---- Source extract
A tipple or two to fortify the spirit
I can’t imagine living in the tropics, where there’s no real summer or winter and seasonal weather changes are minimal. I enjoy the winter chill, which gives us the opportunity to rug up, to sit in front of an open fire, snow-ski, listen to the drumming of rain on the roof etc. It also brings different foods to celebrate and enjoy at only that time of year: chestnuts, quinces, rhubarb, Brussels sprouts… It’s also a time to break open different kinds of wines that we might never feel like drinking in warmer weather. Hearty reds, yes, but also fortified wines in their many hues and styles. I love a glass of chilled champagne as an aperitif almost any day, but sherry before dinner is real alternative, a time-honoured habit that deserves to be revived. A chilled glass of fino is a year-round pleasure, it’s great even on the hottest summer evening, but a more complex amontillado or a rich and hearty oloroso is a soul-warming drink: a symbol of winter as potent as a red-breasted robin on an frosty fence-post.
The definition: a fortified wine is a wine which has had distilled grape spirit added to it, boosting its alcoholic strength to between 18 and 20 per cent. This was originally done to ‘fortify’ a table wine for an arduous sea voyage, to protect it against the hyper-oxygenation that could occur as it sloshed about in a barrel, deep in a sailing ship’s hold. Sherry from southern Spain, Port from Portugal and Madeira from the island of Madeira were examples, heading over the seas to their markets in England. Fortification is a great preserver: vintage port and Madeira are among the longest-living wines of all… and extended aging brings fabulous complexity of flavour.
These can vary from pale-coloured, bone-dry, aperitif wines such as fino and manzanilla to medium-dry amontillado and palo cortado to sweet oloroso and very sweet moscatel and pedro ximenez. Apera is the new Australian term for Sherry. Fino and manzanilla are peerless aperitifs: good winter-time alternatives to pre-dinner sparkling wine, lip-smackingly dry and marvelously appetite-stimulating. Dry amontillado is great with tapas; sweeter amontillado and oloroso are great with clear soups, especially consommé.
Pale and dry:
- Delgado Zuleta La Goya Manzanilla ($16.50 a half – tasting)
- 919 Wines Pale Dry Apera ($28 – tasting)
--------
---- Given information
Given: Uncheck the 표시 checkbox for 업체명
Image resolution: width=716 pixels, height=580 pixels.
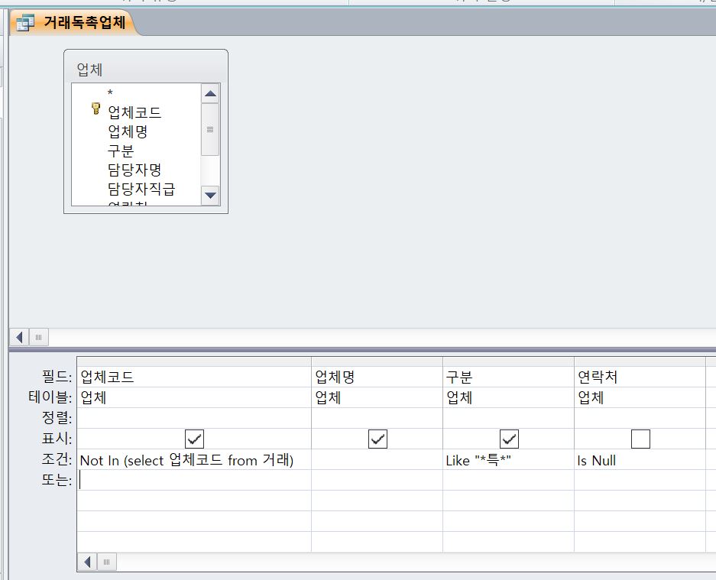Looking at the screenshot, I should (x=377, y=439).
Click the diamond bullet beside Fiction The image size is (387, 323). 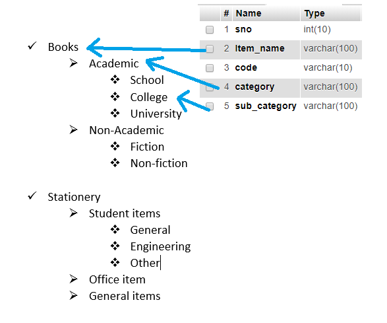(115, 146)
--------
**Jobs:**
1 > Reproduce the stretch from "These can vary" through "soups, especially consommé." in the article on fortified wines, word for word.
2 > Translate into Spanish the following sentence from the article on fortified wines: "Sherry from southern Spain, Port from Portugal and Madeira from the island of Madeira were examples, heading over the seas to their markets in England."

**Answers for the tasks:**
1 >
These can vary from pale-coloured, bone-dry, aperitif wines such as fino and manzanilla to medium-dry amontillado and palo cortado to sweet oloroso and very sweet moscatel and pedro ximenez. Apera is the new Australian term for Sherry. Fino and manzanilla are peerless aperitifs: good winter-time alternatives to pre-dinner sparkling wine, lip-smackingly dry and marvelously appetite-stimulating. Dry amontillado is great with tapas; sweeter amontillado and oloroso are great with clear soups, especially consommé.

2 > El jerez del sur de España, el oporto de Portugal y el madeira de la isla de Madeira eran ejemplos de ello, que cruzaban los mares rumbo a sus mercados en Inglaterra.